研究室では、超音波を使った車の自動運転の実験を行っています。車の先端には、超音波センサーを取り付けています。センサーから超音波を出し、前方に障害物がないかどうか自動で感知するんです。障害物があると、超音波が跳ね返ってくる。そこで障害物までの距離を測り、自動でよけるわけです。この実験は学生にも人気ですね。ウチの研究室には機械好きが多いですから。
ただ、超音波を利用した機械を作るには、それを制御する複雑なプログラムが必要になります。学生には、単に機械をくみ上げるだけでなく、ソフト面も大いに勉強してもらいたいですね。
また、「何でも勝手にやってくれる」機械が必ずしも良いとは限りません。超音波センサーを搭載した車も、全自動にすることはできますよ。でもそれだと、「運転する楽しみ」を人から奪ってしまうことになる。そうではなく、運転をもっと快適にするためのサポート役として機能する方がいいんです。「人の気持ちを感じて上手にサポートしてくれる」機械が、これからはどんどん求められるのではないでしょうか。
私のゼミでは「超音波エネルギーの利用」とともに、「音の情報処理」が大きなテーマ。どちらも、同じくらいの数の学生が研究に取り組んでいます。
音はエネルギーであるとともに、情報でもあります。同じピアノの音でも「楽しそう」に聞こえることもあれば、「寂しげ」な場合もありますよね。時には「危ない」と感じるかもしれません。音色や強弱を変えることで、何かを伝えられるという意味で、音は間違いなく情報なんです。人間は音をどうとらえているのか、どういう種類の音が人を心地よくさせるのか...。これらを明らかにしたいと、ある音を聞いた時の人の脳波測定を行うなどして研究を広げています。

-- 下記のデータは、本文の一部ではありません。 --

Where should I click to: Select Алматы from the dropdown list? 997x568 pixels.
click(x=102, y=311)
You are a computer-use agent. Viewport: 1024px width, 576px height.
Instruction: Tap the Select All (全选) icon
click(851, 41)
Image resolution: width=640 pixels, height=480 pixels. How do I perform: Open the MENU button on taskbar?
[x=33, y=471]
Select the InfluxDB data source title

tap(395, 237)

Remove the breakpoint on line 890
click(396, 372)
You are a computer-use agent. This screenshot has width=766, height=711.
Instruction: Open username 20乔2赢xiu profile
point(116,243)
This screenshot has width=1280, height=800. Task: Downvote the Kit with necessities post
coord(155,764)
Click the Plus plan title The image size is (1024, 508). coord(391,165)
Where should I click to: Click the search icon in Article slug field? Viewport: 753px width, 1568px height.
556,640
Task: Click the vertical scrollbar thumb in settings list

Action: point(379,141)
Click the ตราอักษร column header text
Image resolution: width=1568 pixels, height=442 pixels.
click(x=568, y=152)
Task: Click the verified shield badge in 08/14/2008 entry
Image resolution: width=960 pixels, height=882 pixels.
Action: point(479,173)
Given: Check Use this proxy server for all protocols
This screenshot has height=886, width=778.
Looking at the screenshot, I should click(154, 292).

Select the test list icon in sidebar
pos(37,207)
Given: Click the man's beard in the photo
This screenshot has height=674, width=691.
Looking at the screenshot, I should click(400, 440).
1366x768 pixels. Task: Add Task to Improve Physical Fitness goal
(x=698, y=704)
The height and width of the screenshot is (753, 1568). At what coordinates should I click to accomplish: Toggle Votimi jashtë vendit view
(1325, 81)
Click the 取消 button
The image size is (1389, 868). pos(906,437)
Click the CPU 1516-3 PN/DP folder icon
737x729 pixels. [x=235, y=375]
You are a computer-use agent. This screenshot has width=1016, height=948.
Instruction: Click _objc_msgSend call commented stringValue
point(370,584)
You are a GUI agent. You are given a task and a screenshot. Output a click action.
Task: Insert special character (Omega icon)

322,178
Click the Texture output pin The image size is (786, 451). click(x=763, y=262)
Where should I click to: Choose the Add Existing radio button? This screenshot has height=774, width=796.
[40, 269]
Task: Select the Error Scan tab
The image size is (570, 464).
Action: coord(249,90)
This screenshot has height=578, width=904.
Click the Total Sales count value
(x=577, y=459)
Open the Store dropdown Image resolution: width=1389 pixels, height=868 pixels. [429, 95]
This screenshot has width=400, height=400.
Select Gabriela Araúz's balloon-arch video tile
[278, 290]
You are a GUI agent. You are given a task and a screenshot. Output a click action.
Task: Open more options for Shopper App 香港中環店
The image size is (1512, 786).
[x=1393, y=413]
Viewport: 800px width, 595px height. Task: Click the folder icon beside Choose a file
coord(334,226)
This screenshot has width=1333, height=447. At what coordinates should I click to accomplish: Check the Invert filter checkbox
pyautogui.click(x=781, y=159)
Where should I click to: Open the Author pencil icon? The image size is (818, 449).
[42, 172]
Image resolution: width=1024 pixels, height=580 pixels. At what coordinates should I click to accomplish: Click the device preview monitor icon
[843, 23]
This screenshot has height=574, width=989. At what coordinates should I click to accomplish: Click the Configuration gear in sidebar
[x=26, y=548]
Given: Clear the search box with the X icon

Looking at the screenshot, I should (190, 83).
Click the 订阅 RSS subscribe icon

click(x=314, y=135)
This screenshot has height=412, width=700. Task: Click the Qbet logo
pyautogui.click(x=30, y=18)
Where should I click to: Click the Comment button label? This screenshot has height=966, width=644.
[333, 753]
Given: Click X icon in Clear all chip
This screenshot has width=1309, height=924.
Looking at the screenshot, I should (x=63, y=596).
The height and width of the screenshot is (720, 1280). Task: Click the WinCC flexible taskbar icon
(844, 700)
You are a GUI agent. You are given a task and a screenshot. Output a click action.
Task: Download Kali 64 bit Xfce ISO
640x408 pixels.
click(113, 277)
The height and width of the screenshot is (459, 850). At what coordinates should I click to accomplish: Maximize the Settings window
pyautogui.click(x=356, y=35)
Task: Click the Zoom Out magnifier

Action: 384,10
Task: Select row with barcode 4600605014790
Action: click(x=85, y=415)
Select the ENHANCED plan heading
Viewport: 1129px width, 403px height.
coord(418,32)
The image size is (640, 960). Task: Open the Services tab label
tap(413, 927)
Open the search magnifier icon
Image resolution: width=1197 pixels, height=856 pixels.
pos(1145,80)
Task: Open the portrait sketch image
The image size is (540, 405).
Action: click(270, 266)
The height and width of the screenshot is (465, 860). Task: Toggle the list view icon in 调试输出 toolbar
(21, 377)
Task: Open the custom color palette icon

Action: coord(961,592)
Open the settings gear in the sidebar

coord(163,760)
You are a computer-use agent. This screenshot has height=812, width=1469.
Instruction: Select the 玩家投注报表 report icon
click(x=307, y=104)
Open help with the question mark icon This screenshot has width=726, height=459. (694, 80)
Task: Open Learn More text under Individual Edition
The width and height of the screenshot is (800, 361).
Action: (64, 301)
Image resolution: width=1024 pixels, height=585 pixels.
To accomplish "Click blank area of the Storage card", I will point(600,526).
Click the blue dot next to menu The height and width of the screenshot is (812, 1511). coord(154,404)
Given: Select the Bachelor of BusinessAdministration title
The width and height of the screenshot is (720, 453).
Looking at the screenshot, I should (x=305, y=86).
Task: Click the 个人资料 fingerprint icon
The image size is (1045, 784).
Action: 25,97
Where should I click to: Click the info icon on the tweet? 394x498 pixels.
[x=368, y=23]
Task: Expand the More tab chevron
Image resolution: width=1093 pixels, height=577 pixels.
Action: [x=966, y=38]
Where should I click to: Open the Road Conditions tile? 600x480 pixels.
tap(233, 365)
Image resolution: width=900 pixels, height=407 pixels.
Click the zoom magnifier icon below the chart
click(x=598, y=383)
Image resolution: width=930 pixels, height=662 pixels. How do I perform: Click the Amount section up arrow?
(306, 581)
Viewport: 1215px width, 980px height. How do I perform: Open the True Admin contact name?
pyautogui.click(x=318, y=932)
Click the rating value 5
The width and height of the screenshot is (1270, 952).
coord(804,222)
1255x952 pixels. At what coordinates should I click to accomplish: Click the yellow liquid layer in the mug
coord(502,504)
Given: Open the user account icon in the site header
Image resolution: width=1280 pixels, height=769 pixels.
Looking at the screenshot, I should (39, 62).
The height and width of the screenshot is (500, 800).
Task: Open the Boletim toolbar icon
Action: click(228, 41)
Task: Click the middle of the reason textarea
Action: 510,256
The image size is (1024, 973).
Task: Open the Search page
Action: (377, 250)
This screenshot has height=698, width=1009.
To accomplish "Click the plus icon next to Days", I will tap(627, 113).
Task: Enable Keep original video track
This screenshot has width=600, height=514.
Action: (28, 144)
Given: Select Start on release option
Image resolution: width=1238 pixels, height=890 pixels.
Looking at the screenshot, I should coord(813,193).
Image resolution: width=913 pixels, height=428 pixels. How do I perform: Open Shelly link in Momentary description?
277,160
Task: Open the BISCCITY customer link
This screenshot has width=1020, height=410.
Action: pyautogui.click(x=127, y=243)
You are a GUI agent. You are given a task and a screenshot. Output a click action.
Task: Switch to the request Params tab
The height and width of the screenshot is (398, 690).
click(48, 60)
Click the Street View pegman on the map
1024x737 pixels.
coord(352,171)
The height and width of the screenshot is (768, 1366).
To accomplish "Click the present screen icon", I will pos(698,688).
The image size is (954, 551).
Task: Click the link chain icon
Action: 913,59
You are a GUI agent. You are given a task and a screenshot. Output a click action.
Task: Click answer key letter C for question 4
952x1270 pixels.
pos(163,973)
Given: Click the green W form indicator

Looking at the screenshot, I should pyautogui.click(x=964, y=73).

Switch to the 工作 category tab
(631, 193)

ゼミの学生には、アイディアを出す→設計する→図面を作成する→組立・加工する→動作を試す、というモノ作りの一連の手順を、全て主体的に経験させます。上手くいかない場合は、最初に戻ってやり直しです。この繰り返しが経験となり、知識となり、自信になっていくんですよ。卒業生は自動車関係に就職する者が多く、研究開発、生産技術の分野で活躍しています。
ゼミ取材 こぼれ話
楽器好きが高じて研究へ
楽器が好きです、という里信先生。今の研究に出会ったのも、高校時代にシンセサイザーなど電子楽器を通して、音とテクノロジーが融合していることに興味を持ったのがきっかけ。大学でも音の研究をしている先生に学び、音響工学・音のエネルギーを使う研究をし卒業研究もこのテーマだったとか。趣味の世界から研究の世界へ。「好きこそものの...」とはいうものの、研究を語る先生は楽しげでもありました。